Parasitism of the lizard Tropidurus hispidus by Geckobiella sp. and by larvae of Eutrombicula alfreddugesi was examined in a mountainous area in Chapada do Araripe (07° 16' S and 39° 26' W), southern Ceará State, Brazil. Of the 56 lizards collected (26 females, 27 males, and 3 juveniles), 40 (total prevalence of 71.42%) were infested by mites. Mite-pockets were the sites most heavily infested by E. alfreddugesi larvae, while Geckobiella sp. was found uniformly distributed under scales over the host's entire body.

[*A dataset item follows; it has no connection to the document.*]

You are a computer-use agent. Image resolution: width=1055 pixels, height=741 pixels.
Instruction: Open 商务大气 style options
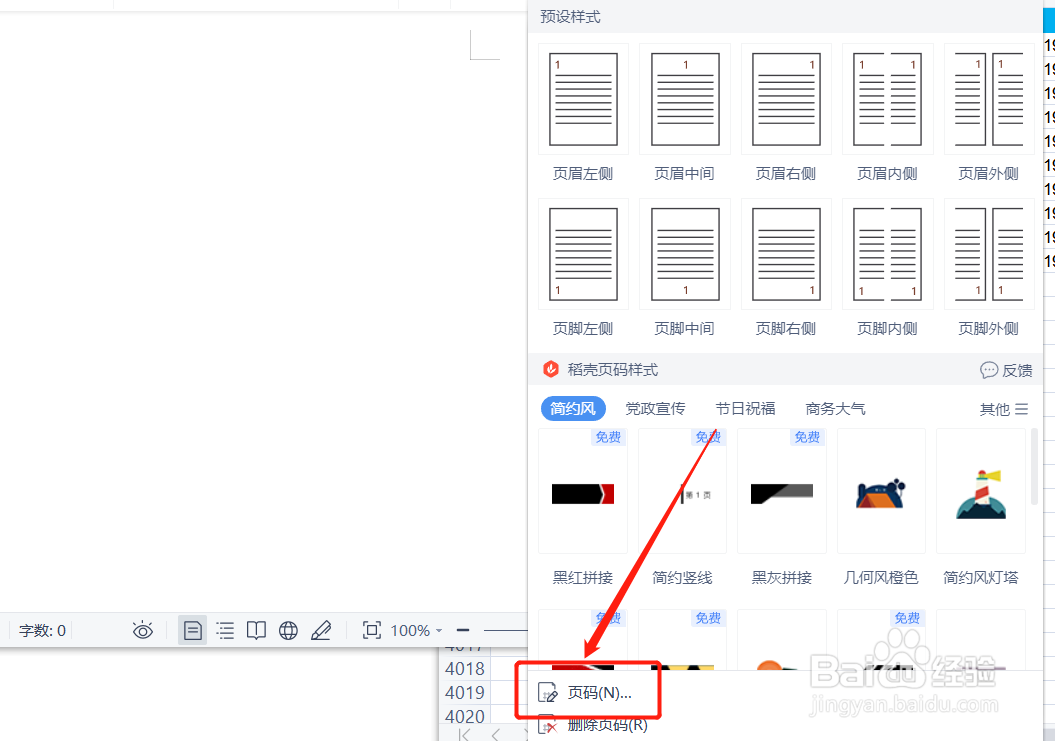click(x=835, y=408)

The female specimens of T. hispidus parasitised by E. alfreddugesi had an average infestation rate of 8.57 ± 3.62, 1-27, while the males had an average infestation rate of 11.90 ± 2.63, 1-25. The female specimens parasitised by Geckobiella sp. had an average infestation rate of 5.91 ± 2.28, 1-25, while the males had an average infestation rate of 5.43 ± 1.52, 1-23. Seven specimens were also infested by eggs and immature forms of unidentified mites (average 2.28 ± 0.89, 1-7). There were no significant differences between the total prevalence of mites on adult male (70.4%) and adult female (65.4%) lizards. The body sizes of the hosts did not influence their infestation rates. The average infestation intensity by E. alfreddugesi (10.2 ± 8.7) was significantly greater than the average infestation intensity by Geckobiella sp. (5.9 ± 6.8). T. hispidus is the new host record to Geckobiella mites.